## product of Gaussian probability densities

So lately I have been following Udacity’s wonderful course on robotics and in particular was fascinated by the procedure of Kalman filter. My attempt here will be to expound on certain mathematical subtleties and missing deductive steps in the videos.

The first one has to do with updating prediction by incorporating observation. Somehow in my entire graduate education on probability the notion of product of densities functions is de-emphasized, or maybe I was too prematurely drawn into research to take advantage of the vast number of applied courses that do teach this stuff.

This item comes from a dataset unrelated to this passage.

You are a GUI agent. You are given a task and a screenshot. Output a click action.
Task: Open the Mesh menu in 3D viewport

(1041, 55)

Imagine we have two independent observations of the same 1-dimensional quantity x, represented by $X_1$ and $X_2$, and suppose somehow we also know the variances $\sigma_1^2$ and $\sigma_2^2$. The question now is what will be the best estimate of what x actually is based on these two observations? Here by estimate we can only mean a single number. As a perhaps stupid remark, for single observations, the observed value is the unbiased minimum variance estimate of the mean itself: so the UMV estimator of $\mu_1$ given $X_1$ is in fact $X_1$.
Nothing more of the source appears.